The future of macOS CI

Hello,

this is a follow-up to Potential retirement of the macOS CI builder for GLib and GTK.

I am now able to create a setup that provides virtualized, ephemeral macOS runners for GitLab after someone from GStreamer pointed me towards tart. That opens up the door to providing macOS CI group-wide for all GNOME projects including forks. No more limitations about running “unsafe” code, also system modifications or package installations like using Homebrew become possible.

There’s a catch: I do not have the infrastructure to run this. To put the requirements into perspective: a good entry-level setup that can run two jobs simultaneously (Apple’s TOS allow only 2 VMs on a Mac) would be a Mac Mini M2 with 24 GB RAM and 1 TB SSD. Sadly that’s an “in-between” configuration and not offered by e.g. MacStadium which I checked to give an indication for pricing. A smaller machine with 16 GB RAM and 1 TB SSD is listed as $199 per month, the bigger 32 GB RAM and 2 TB SSD is $349. That’s a lot of money since you can buy a machine with 24 GB RAM and 256 GB SSD + 1 TB external SSD for roughly 1.200 € where I live. But that of course does not include the cost to keep this running 24/7.

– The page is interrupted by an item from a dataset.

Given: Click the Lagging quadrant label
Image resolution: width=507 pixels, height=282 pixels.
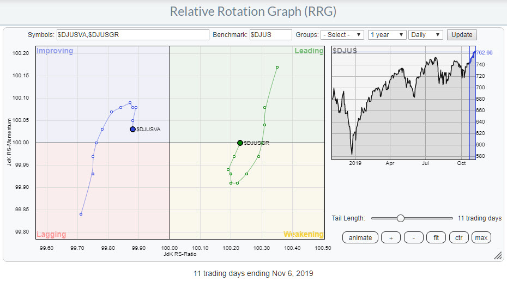Looking at the screenshot, I should (x=51, y=235).

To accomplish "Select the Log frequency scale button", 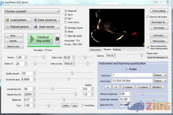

I’d like to start a conversation about what the GNOME project is willing to invest into macOS infrastructure.

4 Likes
  1. When we talk about macOS runners are we discussing

    • Apple Silicon only -or-
    • Apple Silicon + Intel ?
  2. I think the pricing is not open-source friendly. More than the pricing I think the idea that we need to pay lot of money to fuel free / open source development for minimal returns (in terms of user base) is not viable long term. We can make an open announcement that GNOME needs mac hardware donations. Even if we get a few M1 mini (which are now ~4 years old and have more chance of being donated), we should be able to offer decent runner performance. It’s worth a shot.

MacStadium does support open-source development.

2 Likes
  1. In terms of hardware, Apple Silicon only. Intel support can be provided by cross-compiling, the keyword is “Rosetta 2” (Intel emulation).

  2. It would be an investment, yes. It would show “we care”. And the user base is not as small as you think. There are still big cross-platform applications out there that rely on and contribute to GNOME technologies and are heavily invested in keeping portability and platform support alive.

There are more creative solutions. Would GNOME consider subsidizing someone’s electricity bill? If you accept hardware donations, does that mean you have colocation space available?